RFCAudit: An LLM Agent for Functional Bug Detection in Network Protocols

TL;DR

RFCAudit is an LLM-based autonomous agent designed to detect functional bugs in network protocol implementations by checking conformance with RFC specifications, significantly aiding in ensuring protocol correctness and security.

Contribution

The paper introduces RFCAudit, a novel LLM-powered agent that automates semantic analysis for bug detection in network protocols, surpassing traditional static analysis methods.

Findings

Identified 47 bugs with 81.9% precision

20 bugs confirmed or fixed by developers

Effective semantic indexing and retrieval approach

Abstract

Functional correctness is critical for ensuring the reliability and security of network protocol implementations. Functional bugs, instances where implementations diverge from behaviors specified in RFC documents, can lead to severe consequences, including faulty routing, authentication bypasses, and service disruptions. Detecting these bugs requires deep semantic analysis across specification documents and source code, a task beyond the capabilities of traditional static analysis tools. This paper introduces RFCAudit, an autonomous agent that leverages large language models (LLMs) to detect functional bugs by checking conformance between network protocol implementations and their RFC specifications. Inspired by the human auditing procedure, RFCAudit comprises two key components: an indexing agent and a detection agent.
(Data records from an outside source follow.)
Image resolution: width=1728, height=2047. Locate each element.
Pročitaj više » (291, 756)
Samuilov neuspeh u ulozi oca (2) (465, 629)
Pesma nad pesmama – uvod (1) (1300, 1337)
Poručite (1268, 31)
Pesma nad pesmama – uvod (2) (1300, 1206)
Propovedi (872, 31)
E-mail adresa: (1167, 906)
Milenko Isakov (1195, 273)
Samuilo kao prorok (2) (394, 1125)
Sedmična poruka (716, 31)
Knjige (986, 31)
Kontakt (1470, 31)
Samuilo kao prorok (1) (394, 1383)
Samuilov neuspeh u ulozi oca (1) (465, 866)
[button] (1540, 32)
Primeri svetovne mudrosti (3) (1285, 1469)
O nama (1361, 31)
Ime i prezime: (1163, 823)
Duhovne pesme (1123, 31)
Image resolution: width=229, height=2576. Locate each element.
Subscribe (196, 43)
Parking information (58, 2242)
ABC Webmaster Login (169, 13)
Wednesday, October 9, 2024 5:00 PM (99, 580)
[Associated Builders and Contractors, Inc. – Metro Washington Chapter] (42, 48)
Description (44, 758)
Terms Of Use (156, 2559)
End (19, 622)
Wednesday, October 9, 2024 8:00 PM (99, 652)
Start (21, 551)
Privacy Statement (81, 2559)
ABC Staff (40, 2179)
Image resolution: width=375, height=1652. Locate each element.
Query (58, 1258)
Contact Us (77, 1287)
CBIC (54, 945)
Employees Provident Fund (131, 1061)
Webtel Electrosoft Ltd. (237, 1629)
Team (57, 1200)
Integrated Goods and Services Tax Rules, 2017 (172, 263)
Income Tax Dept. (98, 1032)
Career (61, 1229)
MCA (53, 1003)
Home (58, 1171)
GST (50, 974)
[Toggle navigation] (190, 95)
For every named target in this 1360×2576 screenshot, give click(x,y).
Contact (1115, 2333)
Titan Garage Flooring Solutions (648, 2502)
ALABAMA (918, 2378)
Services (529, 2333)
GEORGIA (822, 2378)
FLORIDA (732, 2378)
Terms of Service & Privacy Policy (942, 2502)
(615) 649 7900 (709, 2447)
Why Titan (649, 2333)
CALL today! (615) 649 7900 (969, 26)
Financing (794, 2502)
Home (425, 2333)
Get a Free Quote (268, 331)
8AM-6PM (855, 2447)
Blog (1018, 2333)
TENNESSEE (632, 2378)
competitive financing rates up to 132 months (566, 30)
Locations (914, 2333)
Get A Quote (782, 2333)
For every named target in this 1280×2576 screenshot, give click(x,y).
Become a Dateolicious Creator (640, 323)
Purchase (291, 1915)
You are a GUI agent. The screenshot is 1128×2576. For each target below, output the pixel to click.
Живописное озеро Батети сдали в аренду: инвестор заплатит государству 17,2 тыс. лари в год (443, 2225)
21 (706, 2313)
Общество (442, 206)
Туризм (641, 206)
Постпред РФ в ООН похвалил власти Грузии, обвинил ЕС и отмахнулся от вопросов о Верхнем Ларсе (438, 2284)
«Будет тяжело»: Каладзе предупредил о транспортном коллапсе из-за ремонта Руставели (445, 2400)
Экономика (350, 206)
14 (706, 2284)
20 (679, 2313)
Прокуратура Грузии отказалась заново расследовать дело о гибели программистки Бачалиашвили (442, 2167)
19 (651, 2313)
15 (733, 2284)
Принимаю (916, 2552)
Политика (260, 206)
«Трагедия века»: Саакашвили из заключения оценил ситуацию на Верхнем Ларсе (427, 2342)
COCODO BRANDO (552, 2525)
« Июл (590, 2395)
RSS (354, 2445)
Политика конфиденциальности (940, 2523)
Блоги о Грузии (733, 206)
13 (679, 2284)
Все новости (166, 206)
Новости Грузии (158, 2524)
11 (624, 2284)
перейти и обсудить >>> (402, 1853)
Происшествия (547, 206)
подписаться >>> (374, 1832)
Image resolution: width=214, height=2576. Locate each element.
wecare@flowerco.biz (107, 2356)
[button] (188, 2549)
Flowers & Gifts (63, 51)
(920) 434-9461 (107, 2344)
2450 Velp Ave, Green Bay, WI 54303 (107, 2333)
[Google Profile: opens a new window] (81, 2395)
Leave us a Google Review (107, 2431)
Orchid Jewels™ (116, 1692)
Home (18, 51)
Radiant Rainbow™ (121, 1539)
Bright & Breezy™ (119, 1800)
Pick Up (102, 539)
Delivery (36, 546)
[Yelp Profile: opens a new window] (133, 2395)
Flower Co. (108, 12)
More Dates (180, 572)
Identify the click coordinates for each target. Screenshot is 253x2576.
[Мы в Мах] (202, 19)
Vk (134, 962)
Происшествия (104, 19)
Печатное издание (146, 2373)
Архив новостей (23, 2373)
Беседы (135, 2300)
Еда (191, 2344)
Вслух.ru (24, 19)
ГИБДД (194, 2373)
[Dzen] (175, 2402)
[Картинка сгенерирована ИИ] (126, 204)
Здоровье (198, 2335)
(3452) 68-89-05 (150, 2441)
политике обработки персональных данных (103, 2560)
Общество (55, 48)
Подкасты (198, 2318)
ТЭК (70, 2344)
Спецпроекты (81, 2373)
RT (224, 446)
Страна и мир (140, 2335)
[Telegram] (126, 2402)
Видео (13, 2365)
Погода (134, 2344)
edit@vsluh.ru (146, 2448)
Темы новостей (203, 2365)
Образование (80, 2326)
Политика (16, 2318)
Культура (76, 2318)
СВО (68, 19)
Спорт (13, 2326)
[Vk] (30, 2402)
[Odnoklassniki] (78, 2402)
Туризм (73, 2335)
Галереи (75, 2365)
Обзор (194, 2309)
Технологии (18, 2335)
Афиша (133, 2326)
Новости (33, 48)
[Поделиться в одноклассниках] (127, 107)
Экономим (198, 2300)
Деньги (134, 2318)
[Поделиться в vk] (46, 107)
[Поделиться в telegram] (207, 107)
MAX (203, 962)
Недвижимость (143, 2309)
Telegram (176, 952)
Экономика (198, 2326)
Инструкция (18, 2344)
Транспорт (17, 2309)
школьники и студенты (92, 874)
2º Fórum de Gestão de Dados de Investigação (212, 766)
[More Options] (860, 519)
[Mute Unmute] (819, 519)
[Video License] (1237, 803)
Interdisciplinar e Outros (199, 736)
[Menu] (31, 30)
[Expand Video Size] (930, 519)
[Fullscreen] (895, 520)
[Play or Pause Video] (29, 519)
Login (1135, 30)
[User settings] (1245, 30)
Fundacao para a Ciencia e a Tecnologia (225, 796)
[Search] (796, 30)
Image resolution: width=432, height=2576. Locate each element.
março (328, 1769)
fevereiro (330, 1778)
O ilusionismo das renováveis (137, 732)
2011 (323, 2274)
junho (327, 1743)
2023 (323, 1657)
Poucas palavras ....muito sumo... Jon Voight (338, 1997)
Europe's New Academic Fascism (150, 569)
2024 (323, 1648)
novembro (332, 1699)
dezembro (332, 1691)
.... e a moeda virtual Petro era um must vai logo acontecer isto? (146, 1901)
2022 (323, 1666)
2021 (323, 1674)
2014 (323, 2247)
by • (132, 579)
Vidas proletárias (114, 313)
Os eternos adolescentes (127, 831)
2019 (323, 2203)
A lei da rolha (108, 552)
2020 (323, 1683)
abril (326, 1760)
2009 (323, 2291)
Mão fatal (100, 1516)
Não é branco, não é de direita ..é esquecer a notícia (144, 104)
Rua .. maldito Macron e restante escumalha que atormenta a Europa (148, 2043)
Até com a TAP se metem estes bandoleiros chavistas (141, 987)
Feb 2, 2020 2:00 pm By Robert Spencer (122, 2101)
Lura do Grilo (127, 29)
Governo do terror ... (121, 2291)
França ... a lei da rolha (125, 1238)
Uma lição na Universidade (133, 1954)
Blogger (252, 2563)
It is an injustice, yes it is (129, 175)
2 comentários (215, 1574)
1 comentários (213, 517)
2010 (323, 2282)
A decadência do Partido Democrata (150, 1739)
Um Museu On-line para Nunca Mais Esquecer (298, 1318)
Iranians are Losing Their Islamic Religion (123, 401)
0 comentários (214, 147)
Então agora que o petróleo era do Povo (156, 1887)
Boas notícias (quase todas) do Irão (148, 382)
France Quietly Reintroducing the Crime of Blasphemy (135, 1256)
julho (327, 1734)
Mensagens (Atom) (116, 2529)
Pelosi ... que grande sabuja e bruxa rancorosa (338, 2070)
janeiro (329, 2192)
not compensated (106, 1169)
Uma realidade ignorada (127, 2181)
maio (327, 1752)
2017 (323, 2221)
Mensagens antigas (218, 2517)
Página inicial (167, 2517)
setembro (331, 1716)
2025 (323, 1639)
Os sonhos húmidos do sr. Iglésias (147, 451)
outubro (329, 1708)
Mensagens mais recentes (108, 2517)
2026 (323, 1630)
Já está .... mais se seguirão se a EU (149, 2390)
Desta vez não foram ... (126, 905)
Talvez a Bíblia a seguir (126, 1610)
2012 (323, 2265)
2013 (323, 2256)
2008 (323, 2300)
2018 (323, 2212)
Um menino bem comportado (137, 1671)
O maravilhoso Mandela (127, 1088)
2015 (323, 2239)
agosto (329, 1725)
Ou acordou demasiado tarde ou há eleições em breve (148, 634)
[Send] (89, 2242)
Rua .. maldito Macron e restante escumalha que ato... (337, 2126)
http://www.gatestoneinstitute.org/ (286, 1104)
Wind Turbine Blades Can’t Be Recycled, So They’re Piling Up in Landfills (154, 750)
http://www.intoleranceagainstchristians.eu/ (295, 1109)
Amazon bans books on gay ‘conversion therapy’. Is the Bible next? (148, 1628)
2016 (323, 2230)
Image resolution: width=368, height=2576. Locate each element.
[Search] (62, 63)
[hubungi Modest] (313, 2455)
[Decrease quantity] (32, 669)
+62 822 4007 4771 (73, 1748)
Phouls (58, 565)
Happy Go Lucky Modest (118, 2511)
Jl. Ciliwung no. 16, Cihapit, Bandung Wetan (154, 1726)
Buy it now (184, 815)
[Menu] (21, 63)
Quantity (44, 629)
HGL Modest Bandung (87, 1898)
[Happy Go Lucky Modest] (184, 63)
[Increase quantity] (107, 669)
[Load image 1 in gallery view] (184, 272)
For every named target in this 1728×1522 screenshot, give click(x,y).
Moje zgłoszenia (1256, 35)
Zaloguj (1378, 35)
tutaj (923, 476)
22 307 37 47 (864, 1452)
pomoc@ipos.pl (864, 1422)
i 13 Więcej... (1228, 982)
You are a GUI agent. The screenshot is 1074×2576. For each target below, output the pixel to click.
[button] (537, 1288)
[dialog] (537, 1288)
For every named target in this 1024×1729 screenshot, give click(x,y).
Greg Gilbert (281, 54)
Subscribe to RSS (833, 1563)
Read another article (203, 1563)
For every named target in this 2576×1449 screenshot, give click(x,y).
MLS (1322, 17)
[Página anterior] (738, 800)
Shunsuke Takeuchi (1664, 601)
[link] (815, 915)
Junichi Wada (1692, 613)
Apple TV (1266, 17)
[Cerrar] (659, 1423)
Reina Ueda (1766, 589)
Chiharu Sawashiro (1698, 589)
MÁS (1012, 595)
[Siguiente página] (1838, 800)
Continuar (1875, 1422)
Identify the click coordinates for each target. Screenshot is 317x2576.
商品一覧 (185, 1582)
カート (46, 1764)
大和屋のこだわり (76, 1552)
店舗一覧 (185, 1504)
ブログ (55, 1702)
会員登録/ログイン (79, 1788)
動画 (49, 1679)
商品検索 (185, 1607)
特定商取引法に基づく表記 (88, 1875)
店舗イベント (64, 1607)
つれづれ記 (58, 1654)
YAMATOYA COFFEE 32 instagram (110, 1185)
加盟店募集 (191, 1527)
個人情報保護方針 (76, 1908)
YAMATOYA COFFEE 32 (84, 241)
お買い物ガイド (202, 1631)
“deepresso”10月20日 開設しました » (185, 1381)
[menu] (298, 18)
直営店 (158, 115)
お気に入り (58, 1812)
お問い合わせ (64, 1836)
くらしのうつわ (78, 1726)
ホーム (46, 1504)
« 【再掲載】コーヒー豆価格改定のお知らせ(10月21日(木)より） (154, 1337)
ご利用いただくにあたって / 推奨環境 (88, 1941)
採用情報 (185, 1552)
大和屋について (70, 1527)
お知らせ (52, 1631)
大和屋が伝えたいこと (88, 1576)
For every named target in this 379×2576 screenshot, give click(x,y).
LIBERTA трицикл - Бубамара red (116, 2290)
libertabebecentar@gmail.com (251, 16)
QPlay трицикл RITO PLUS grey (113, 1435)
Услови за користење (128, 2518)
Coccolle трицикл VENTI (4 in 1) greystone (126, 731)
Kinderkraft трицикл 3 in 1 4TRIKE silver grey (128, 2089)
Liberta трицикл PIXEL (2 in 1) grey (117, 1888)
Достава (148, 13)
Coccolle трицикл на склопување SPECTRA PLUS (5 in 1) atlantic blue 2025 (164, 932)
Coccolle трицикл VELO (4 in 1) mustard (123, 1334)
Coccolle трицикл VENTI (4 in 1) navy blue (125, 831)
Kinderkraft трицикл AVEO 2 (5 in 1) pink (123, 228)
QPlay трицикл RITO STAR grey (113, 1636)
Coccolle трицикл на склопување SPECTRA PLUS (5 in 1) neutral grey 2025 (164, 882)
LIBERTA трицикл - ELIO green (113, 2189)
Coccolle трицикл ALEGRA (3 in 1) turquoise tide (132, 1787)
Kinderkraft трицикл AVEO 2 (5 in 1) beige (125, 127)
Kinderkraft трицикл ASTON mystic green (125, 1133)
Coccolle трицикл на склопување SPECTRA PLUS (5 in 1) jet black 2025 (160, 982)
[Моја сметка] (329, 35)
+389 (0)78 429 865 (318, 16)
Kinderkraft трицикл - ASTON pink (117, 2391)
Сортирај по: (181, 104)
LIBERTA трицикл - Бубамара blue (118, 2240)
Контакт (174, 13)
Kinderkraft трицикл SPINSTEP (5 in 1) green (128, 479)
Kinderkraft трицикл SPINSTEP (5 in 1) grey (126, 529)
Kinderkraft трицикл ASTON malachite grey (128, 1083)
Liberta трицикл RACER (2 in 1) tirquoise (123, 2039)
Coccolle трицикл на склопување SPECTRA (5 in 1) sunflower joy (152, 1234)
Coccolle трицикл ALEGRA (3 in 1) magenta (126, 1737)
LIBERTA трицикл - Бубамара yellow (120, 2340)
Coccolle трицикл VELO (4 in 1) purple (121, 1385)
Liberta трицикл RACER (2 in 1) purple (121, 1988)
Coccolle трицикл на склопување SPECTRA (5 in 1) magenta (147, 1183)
The former hierarchically summarizes protocol code semantics, generating semantic indexes that enable the detection agent to narrow down the scanning scope. The latter employs demand-driven retrieval to iteratively collect additional relevant data structures and functions, eventually identifying potential inconsistencies with the RFC specifications effectively. We evaluate RFCAudit across six real-world network protocol implementations. RFCAudit identifies 47 functional bugs with 81.9% precision, of which 20 bugs have been confirmed or fixed by developers.